Today, during her Supreme Court nomination hearings, Solicitor General Elena Kagan neglected to offer a robust defense of the First Amendment in response to questions about the arguments she crafted as the government’s defense in Citizens United v. FEC.. Given the current peril posed by the DISCLOSE Act to free speech, Americans deserve to know Kagan’s judicial philosophy with regards to the First Amendment.

In oral arguments for Citizens United, the Deputy Solicitor General argued that under current law, the government believed it had the power to ban any publication that included the functional equivalent of express advocacy.  This prohibition, the government stated, extended to pamphlets, movies and even books. In her nomination hearing, Kagan seemed to show no remorse over her role as the arbiter of that opinion – when asked if she believed the government did indeed have that authority, she fluidly dodged the question.

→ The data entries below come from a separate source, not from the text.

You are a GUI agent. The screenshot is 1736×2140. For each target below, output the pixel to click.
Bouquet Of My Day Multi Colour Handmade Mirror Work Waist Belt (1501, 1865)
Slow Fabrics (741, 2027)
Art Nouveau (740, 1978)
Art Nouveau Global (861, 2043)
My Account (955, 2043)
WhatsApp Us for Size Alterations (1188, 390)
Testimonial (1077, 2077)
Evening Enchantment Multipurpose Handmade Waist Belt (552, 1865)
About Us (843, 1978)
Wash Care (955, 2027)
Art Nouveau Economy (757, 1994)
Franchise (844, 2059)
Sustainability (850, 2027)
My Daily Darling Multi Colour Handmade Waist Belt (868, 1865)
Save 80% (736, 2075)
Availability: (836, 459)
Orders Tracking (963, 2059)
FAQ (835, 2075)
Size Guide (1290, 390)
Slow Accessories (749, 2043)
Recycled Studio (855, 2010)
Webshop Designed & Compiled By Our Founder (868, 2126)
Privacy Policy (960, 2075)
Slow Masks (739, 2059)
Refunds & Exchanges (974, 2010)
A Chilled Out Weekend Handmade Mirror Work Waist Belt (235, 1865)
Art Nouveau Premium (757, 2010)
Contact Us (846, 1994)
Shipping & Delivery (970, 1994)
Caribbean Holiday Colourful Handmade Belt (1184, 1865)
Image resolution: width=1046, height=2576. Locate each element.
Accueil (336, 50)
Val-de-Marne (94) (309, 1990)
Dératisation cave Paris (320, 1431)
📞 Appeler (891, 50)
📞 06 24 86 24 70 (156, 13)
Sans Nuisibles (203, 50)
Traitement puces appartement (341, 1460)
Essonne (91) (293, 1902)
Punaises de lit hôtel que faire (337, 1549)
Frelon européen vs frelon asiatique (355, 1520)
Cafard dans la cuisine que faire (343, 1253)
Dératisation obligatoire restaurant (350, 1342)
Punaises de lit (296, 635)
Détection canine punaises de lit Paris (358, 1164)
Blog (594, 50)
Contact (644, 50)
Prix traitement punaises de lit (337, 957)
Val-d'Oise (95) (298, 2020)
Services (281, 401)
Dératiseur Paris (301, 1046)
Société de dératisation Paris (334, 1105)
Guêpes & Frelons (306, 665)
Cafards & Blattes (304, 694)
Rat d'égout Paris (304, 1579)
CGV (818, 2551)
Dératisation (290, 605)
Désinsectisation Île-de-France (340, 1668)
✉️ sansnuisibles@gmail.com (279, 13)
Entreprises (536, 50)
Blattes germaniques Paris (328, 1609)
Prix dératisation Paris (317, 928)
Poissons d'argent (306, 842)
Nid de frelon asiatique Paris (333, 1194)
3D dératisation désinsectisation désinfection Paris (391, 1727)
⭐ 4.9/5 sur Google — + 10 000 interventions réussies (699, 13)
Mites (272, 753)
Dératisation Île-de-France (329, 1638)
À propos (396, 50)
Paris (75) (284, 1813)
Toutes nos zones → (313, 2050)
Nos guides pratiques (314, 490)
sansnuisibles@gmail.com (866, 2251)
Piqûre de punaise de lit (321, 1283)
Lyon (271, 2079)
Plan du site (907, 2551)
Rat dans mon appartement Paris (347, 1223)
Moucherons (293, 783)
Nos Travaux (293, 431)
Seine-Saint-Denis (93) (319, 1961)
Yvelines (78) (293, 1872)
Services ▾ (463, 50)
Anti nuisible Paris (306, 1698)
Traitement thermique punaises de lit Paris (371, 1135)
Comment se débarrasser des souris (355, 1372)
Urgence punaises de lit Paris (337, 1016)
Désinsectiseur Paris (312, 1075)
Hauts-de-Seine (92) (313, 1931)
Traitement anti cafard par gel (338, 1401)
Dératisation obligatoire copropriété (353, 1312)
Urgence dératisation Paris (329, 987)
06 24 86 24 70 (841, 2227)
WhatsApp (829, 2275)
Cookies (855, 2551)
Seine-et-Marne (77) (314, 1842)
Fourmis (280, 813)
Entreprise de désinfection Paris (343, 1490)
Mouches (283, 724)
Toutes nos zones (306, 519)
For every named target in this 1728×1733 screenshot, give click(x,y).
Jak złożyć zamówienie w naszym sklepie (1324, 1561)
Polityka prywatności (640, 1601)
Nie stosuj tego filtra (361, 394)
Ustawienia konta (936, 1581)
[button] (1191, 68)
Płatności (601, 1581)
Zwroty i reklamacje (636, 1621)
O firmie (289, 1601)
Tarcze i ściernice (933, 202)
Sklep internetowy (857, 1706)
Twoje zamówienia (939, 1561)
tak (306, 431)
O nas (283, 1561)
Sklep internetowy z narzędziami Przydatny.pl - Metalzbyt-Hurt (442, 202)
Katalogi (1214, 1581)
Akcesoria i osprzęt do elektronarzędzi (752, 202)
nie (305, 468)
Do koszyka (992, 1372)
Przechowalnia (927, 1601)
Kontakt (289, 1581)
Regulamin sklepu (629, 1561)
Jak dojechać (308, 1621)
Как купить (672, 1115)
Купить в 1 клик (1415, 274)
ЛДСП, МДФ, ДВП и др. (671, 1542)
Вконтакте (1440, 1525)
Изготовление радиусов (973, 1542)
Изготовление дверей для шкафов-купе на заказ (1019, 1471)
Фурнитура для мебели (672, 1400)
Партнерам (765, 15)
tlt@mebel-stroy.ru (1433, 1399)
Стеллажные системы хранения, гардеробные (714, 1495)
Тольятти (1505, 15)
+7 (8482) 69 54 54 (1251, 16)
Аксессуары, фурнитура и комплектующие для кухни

“The critical question here,” Grover Norquist, president of Americans for Tax Reform said, “Is whether Kagan’s opinions as Solicitor General are ones she actually believes. If this is the case, the millions of Americans who are employed by corporations or are part of grassroots advocacy groups and who will be silenced by the DISCLOSE Act have reason to be fearful. A nominee who believes the government can ban a book simply because it mentions the name of a federal candidate is almost certain to show the same blatant disregard for speech on television, radio or the blogosphere.”